Comparing Background Processing Approaches
Different background processing approaches trade off simplicity, durability, visibility, and operational complexity. Choosing the right approach depends on requirements around job persistence, scheduling complexity, visibility, and infrastructure dependencies.
| Approach | Persistence | Scheduling | Visibility | Infrastructure | Best For |
|---|---|---|---|---|---|
| BackgroundService | None | Manual | Logs only | None | Simple periodic tasks, low-volume queuing |
| Channel Queue | In-memory | None | Logs only | None | High-throughput short-lived work |
| Hangfire | Database | Cron, delays | Dashboard | SQL/Redis | Reliable job execution, audit trail |
| Quartz.NET | Optional | Cron, calendars | Limited | Database for clustering | Complex scheduling, business day awareness |
| Worker Service | Depends on implementation | Depends on implementation | Depends on implementation | Separate deployment | Resource-intensive work, independent scaling |
Simple periodic tasks with low resource requirements fit BackgroundService implementations hosted alongside web applications. High-throughput in-memory queuing benefits from Channel<T>. Reliable job execution with visibility requires Hangfire. Complex scheduling with cron expressions and calendar awareness favors Quartz.NET. Resource-intensive or independently scalable work warrants dedicated worker services.
Red Flags
Injecting scoped services directly into background service constructors throws exceptions at runtime. Background services live as singletons and cannot consume scoped dependencies directly. Rather than reaching for IServiceScopeFactory, reconsider whether those dependencies should be singletons. For database access, use IDbContextFactory<T> which is singleton-compatible and creates short-lived DbContext instances on demand.
Ignoring cancellation tokens prevents graceful shutdown. Long-running operations that don’t respond to cancellation force the host to terminate abruptly, risking incomplete work and resource leaks. Propagate cancellation tokens through all async operations.
Not handling exceptions in background service loops causes the service to stop silently. Unhandled exceptions terminate the ExecuteAsync method, stopping the background service without restart. Wrap work in try-catch blocks and log exceptions while continuing the loop.
Using in-memory queuing for work that must survive restarts loses queued items when the application stops.
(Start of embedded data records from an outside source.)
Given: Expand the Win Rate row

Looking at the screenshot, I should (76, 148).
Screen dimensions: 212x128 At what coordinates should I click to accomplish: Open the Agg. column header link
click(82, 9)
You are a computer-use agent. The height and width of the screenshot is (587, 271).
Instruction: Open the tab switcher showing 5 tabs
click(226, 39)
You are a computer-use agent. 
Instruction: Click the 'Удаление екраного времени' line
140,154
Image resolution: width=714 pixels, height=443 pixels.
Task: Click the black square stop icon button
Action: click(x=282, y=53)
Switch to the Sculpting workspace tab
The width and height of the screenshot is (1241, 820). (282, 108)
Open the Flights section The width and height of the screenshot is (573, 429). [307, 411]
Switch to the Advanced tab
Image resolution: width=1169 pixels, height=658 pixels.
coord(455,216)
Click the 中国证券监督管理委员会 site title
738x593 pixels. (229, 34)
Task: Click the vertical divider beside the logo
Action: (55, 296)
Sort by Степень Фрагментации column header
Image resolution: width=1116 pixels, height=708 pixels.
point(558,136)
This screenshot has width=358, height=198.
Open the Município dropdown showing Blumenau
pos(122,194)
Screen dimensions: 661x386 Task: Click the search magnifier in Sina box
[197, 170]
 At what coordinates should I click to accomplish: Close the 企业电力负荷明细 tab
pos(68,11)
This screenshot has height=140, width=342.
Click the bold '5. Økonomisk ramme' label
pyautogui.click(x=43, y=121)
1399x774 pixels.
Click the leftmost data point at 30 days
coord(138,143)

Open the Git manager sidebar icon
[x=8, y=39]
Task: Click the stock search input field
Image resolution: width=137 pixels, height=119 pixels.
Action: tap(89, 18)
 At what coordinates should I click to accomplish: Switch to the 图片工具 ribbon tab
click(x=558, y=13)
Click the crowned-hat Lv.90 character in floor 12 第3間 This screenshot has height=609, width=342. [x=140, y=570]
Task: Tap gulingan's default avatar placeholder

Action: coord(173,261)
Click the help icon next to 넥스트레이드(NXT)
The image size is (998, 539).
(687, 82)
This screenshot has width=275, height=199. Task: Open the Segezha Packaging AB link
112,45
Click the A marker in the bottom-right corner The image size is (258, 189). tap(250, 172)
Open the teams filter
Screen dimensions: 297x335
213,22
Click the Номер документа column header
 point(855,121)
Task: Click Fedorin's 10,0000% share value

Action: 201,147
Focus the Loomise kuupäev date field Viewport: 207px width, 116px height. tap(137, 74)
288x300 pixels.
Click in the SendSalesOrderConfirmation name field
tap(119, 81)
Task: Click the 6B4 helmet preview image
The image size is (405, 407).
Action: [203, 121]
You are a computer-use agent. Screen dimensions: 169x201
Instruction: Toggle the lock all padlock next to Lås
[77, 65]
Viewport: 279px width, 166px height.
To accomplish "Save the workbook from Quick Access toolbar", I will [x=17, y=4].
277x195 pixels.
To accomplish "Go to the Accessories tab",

Channel-based queuing provides high performance but no durability. Use persistent queuing like Hangfire when work cannot be lost.
Running resource-intensive background work in web-hosted services degrades request latency and throughput. Background work competes with web requests for CPU, memory, and I/O. Isolate resource-intensive work in dedicated worker services.
Not implementing health checks for background services makes failures difficult to detect. Services that stop processing work due to unhandled exceptions may remain undetected without health checks. Expose health status through HTTP endpoints.
Allowing overlapping executions when they shouldn’t happen causes concurrency issues and duplicate work. Use semaphores or task tracking to prevent multiple simultaneous executions when operations aren’t idempotent.
Choosing Hangfire or Quartz.NET for simple periodic tasks introduces unnecessary complexity and infrastructure dependencies. Simple interval-based execution with Task.Delay suffices for most periodic work. Reserve job scheduling frameworks for scenarios requiring their specific capabilities.
Not persisting state before shutdown when processing long-running work risks losing progress on restart. Implement checkpointing for work that cannot complete within the shutdown timeout. Save progress periodically and resume from checkpoints after restart.
Using background services for real-time processing requirements creates latency and reliability issues. Background services process work asynchronously with variable delays. When real-time or low-latency processing is required, handle work synchronously in the request pipeline or use dedicated real-time processing infrastructure.